### Work instruction
Retype the listing below, keeping every line the same.

### Records supplied
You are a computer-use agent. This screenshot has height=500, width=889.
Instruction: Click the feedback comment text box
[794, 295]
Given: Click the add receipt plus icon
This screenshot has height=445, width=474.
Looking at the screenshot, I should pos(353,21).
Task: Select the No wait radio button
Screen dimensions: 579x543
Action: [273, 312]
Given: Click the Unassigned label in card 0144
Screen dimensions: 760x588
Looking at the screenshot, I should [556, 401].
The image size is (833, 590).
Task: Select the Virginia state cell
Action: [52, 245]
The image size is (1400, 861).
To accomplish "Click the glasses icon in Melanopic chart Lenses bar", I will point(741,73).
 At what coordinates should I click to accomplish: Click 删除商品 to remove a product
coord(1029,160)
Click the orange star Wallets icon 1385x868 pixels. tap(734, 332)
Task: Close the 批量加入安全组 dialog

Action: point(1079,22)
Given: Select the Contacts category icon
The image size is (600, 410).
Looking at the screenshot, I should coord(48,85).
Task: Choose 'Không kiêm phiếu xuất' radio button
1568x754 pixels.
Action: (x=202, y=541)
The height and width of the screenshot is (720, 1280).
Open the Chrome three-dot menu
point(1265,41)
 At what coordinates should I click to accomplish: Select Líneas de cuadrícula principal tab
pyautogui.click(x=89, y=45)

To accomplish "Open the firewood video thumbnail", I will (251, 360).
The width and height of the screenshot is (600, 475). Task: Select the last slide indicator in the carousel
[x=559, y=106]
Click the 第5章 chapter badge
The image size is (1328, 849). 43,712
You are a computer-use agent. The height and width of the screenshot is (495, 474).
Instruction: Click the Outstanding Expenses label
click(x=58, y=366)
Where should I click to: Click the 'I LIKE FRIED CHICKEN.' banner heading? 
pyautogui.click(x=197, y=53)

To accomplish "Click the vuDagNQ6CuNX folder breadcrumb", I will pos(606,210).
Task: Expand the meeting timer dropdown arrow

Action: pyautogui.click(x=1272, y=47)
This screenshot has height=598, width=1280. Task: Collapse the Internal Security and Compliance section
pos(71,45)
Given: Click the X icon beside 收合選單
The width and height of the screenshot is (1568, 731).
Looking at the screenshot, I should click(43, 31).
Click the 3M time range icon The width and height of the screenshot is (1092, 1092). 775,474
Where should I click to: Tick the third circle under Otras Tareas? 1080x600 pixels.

### Answer section
You are a computer-use agent. This screenshot has height=500, width=889.
Instruction: Click the feedback comment text box
[794, 295]
Given: Click the add receipt plus icon
This screenshot has height=445, width=474.
Looking at the screenshot, I should pos(353,21).
Task: Select the No wait radio button
Screen dimensions: 579x543
Action: [273, 312]
Given: Click the Unassigned label in card 0144
Screen dimensions: 760x588
Looking at the screenshot, I should [556, 401].
The image size is (833, 590).
Task: Select the Virginia state cell
Action: [52, 245]
The image size is (1400, 861).
To accomplish "Click the glasses icon in Melanopic chart Lenses bar", I will point(741,73).
 At what coordinates should I click to accomplish: Click 删除商品 to remove a product
coord(1029,160)
Click the orange star Wallets icon 1385x868 pixels. tap(734, 332)
Task: Close the 批量加入安全组 dialog

Action: point(1079,22)
Given: Select the Contacts category icon
The image size is (600, 410).
Looking at the screenshot, I should coord(48,85).
Task: Choose 'Không kiêm phiếu xuất' radio button
1568x754 pixels.
Action: (x=202, y=541)
The height and width of the screenshot is (720, 1280).
Open the Chrome three-dot menu
point(1265,41)
 At what coordinates should I click to accomplish: Select Líneas de cuadrícula principal tab
pyautogui.click(x=89, y=45)

To accomplish "Open the firewood video thumbnail", I will (251, 360).
The width and height of the screenshot is (600, 475). Task: Select the last slide indicator in the carousel
[x=559, y=106]
Click the 第5章 chapter badge
The image size is (1328, 849). 43,712
You are a computer-use agent. The height and width of the screenshot is (495, 474).
Instruction: Click the Outstanding Expenses label
click(x=58, y=366)
Where should I click to: Click the 'I LIKE FRIED CHICKEN.' banner heading? 
pyautogui.click(x=197, y=53)

To accomplish "Click the vuDagNQ6CuNX folder breadcrumb", I will pos(606,210).
Task: Expand the meeting timer dropdown arrow

Action: pyautogui.click(x=1272, y=47)
This screenshot has height=598, width=1280. Task: Collapse the Internal Security and Compliance section
pos(71,45)
Given: Click the X icon beside 收合選單
The width and height of the screenshot is (1568, 731).
Looking at the screenshot, I should click(43, 31).
Click the 3M time range icon The width and height of the screenshot is (1092, 1092). 775,474
Where should I click to: Tick the third circle under Otras Tareas? 1080x600 pixels.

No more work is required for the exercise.